Saved data entries:
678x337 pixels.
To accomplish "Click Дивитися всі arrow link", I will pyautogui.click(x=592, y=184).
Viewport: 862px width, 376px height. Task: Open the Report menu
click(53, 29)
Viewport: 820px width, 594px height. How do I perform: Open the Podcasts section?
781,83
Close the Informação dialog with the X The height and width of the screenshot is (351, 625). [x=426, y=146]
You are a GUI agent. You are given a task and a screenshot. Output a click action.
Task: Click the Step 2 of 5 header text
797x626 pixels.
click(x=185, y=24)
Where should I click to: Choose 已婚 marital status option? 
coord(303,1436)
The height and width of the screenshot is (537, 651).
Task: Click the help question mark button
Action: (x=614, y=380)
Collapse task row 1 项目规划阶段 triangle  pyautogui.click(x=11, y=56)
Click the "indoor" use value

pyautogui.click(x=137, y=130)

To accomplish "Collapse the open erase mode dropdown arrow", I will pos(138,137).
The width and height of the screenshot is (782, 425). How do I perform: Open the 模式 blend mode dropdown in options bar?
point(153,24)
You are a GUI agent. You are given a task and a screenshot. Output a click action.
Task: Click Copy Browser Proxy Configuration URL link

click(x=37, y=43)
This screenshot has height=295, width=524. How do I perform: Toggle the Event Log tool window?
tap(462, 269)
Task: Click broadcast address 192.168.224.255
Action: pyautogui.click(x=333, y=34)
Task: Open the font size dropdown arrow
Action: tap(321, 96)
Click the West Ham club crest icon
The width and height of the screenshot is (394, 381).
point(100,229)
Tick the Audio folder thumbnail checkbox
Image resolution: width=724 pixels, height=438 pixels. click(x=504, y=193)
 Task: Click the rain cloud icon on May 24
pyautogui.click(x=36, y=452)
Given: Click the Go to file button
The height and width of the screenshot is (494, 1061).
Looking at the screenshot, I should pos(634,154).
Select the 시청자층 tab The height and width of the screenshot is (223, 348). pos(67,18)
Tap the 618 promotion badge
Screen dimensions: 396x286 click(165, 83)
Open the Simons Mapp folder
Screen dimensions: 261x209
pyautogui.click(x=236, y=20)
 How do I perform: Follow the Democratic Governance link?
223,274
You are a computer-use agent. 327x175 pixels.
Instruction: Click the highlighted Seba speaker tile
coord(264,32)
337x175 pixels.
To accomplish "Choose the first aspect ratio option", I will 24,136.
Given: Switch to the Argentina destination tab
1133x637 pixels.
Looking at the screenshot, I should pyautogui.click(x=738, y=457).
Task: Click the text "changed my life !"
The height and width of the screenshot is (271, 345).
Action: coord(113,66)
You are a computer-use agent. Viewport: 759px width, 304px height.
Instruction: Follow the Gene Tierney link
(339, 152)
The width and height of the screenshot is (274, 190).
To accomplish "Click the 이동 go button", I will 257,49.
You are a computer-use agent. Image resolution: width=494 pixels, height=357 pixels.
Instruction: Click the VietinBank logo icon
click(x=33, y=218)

(WHAT IS BEING ASKED): Check all the records above and select each line where the string "accomplish" is found.

(EXERCISE OUTPUT):
To accomplish "Click Дивитися всі arrow link", I will pyautogui.click(x=592, y=184).
To accomplish "Collapse the open erase mode dropdown arrow", I will pos(138,137).
To accomplish "Choose the first aspect ratio option", I will 24,136.
To accomplish "Click the 이동 go button", I will 257,49.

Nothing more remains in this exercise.